Prognostic analysis of survival signature based on DRRGs
To evaluate the reliability of the risk score, we then dichotomized the EC patients into high- and low-risk groups according to the median value of risk score. The expression heat map, the distribution of patients’ risk score, and survival status are presented in Figure 4A-4C. Kaplan-Meier curves were further employed to clarify the relationship between the risk score and OS. The results indicated that the high-risk group had a worse OS compared to the low-risk group (P<0.001, Figure 4D). To estimate the prognostic ability of the 4-DRRGs biomarker signature, a time-dependent ROC analysis was performed. The ROC curves of the DDRGs signature model are shown in Figure 4E, with an AUC of 0.769 and 0.720 for 1- and 3-year survival respectively, which indicated that it has a moderate diagnostic performance.

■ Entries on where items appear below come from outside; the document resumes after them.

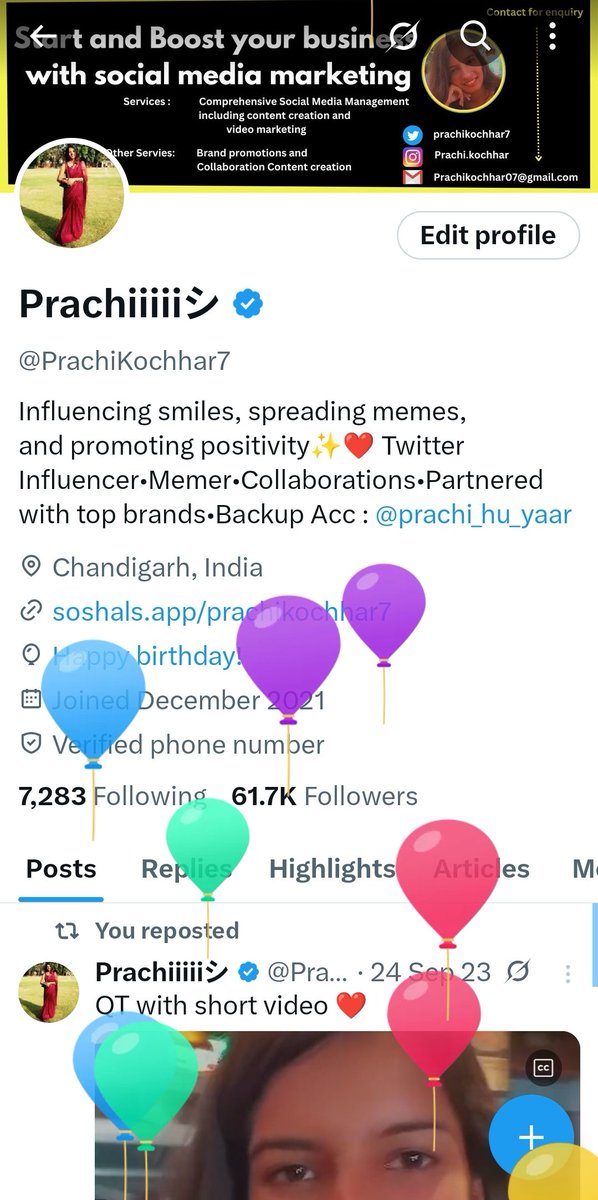Switch to the Replies tab
This screenshot has height=1200, width=598.
(186, 869)
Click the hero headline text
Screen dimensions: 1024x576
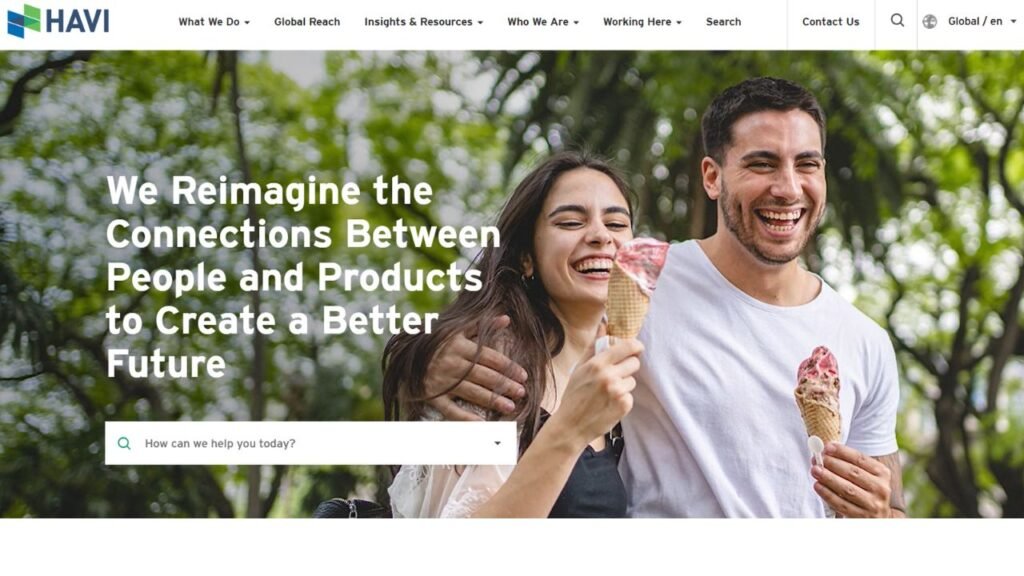pos(302,277)
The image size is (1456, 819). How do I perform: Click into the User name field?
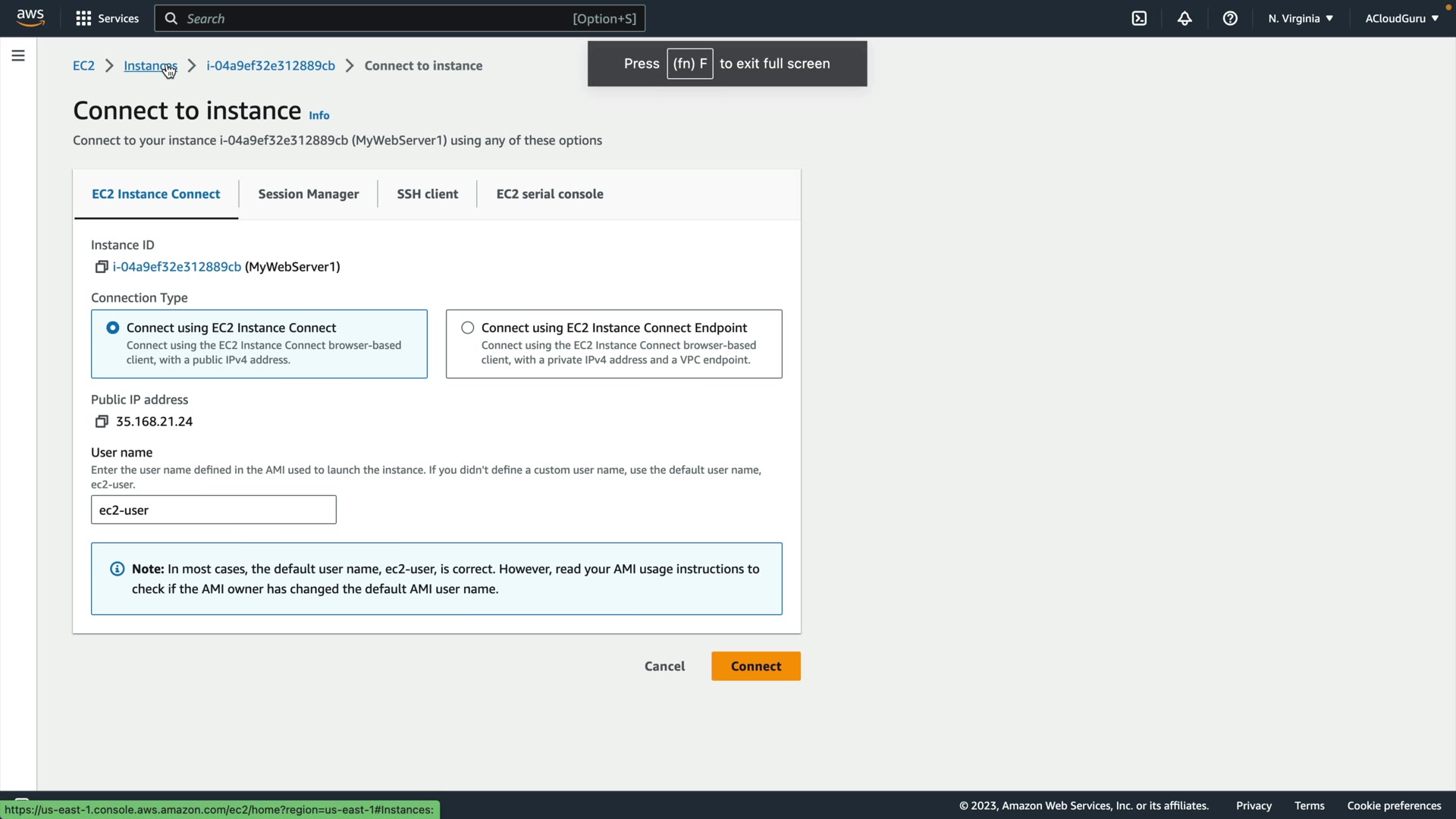click(213, 510)
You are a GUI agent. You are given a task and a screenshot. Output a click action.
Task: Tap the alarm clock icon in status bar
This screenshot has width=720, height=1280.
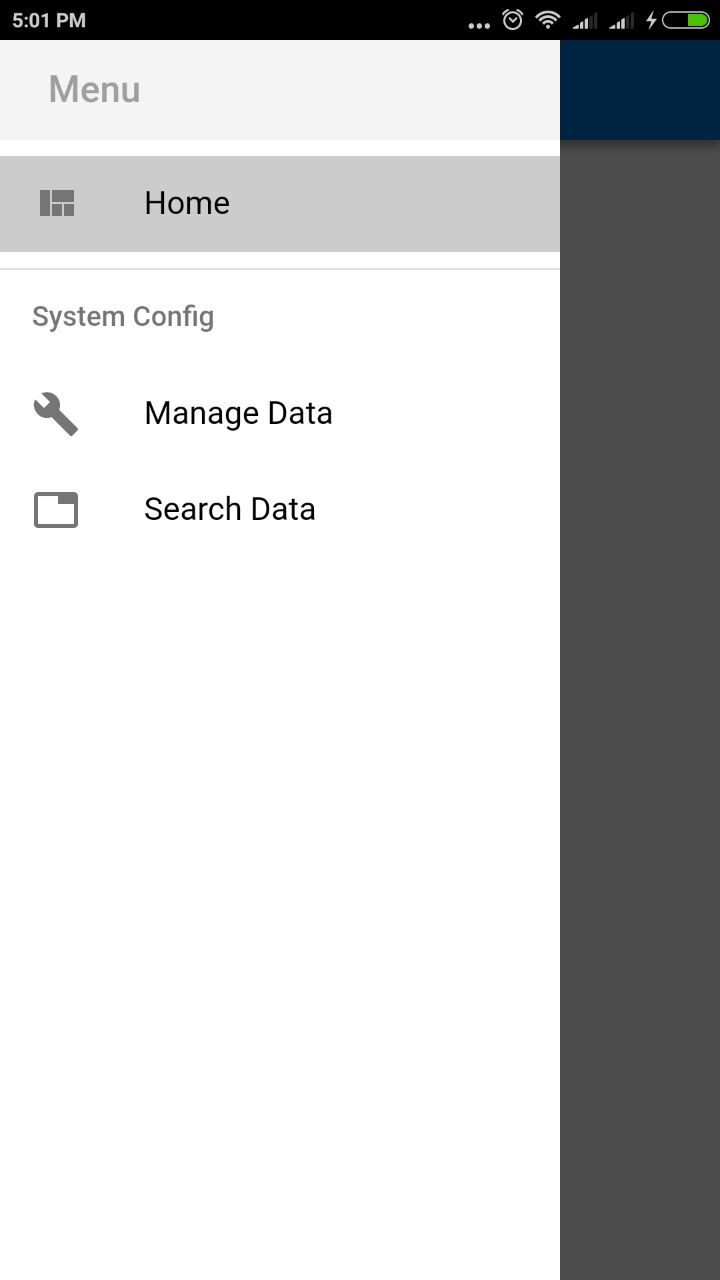pos(511,19)
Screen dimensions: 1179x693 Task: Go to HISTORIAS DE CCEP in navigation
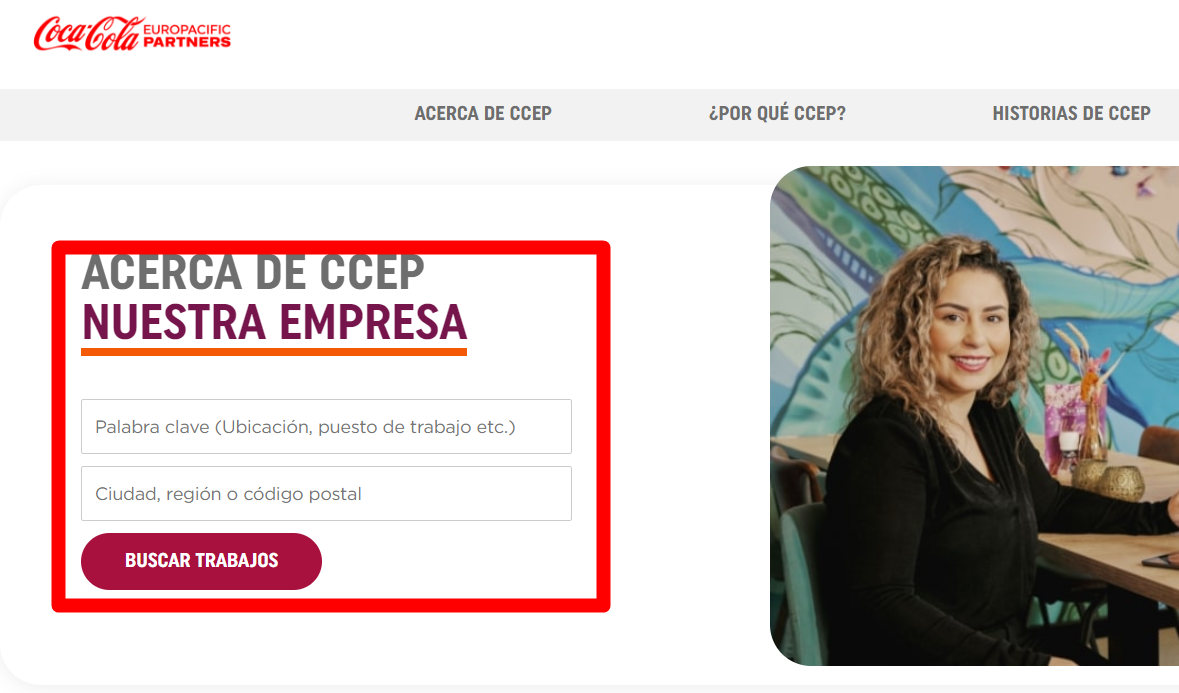[x=1071, y=113]
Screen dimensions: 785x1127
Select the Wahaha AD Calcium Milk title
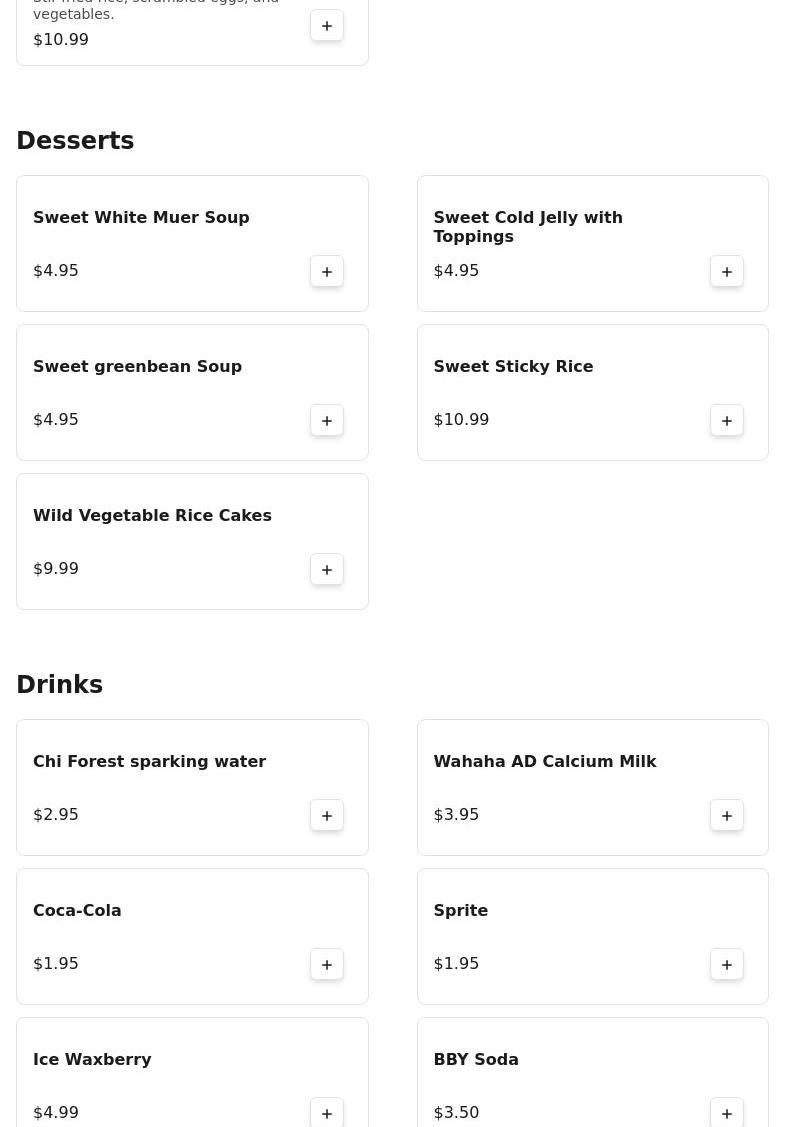[544, 761]
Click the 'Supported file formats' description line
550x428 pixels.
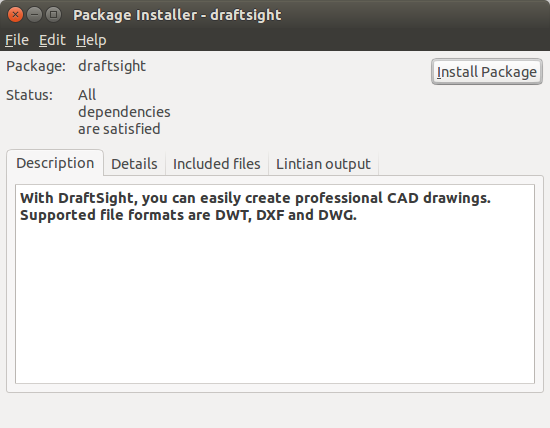pyautogui.click(x=188, y=215)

Evaluation of independent prognostic factors in EC
Univariate and multivariate Cox hazard analyses were conducted to assess the risk score obtained from the prognostic signature, along with conventional clinical parameters such as age, gender, tumor grade, and tumor stage. The results demonstrated significant associations between the risk score and tumor stage with OS in both univariate [hazard ratio (HR): 1.702; 95% confidence interval (CI): 1.357−2.135; P<0.001; and HR: 2.421; 95% CI: 1.573−3.726; P<0.001; respectively] (Figure 5A) and multivariate (HR: 1.793; 95% CI: 1.391−2.313; P<0.001; and HR: 2.268; 95% CI: 1.406−3.658; P<0.001; respectively) (Figure 5B) analysis. The risk score was an independent predictor of survival and exhibited the highest value of AUC compared to other clinical factors (Figure 5C). To facilitate its practical application in clinical settings, a nomogram was developed to predict the survival probability of patients (Figure 5D). Every value of each indicator corresponds to a distinct point. For instance, a male patient under 65 years old diagnosed with EC, with G1–2 tumor grade, I–II stage, and classified as low risk based on the calculated risk score, would be assigned a total score of 100 points. Consequently, the corresponding 1-year survival rate ranges between 90% and 99%, the 2-year survival rate is approximately 82%, and the 3-year survival rate is estimated to be around 70%.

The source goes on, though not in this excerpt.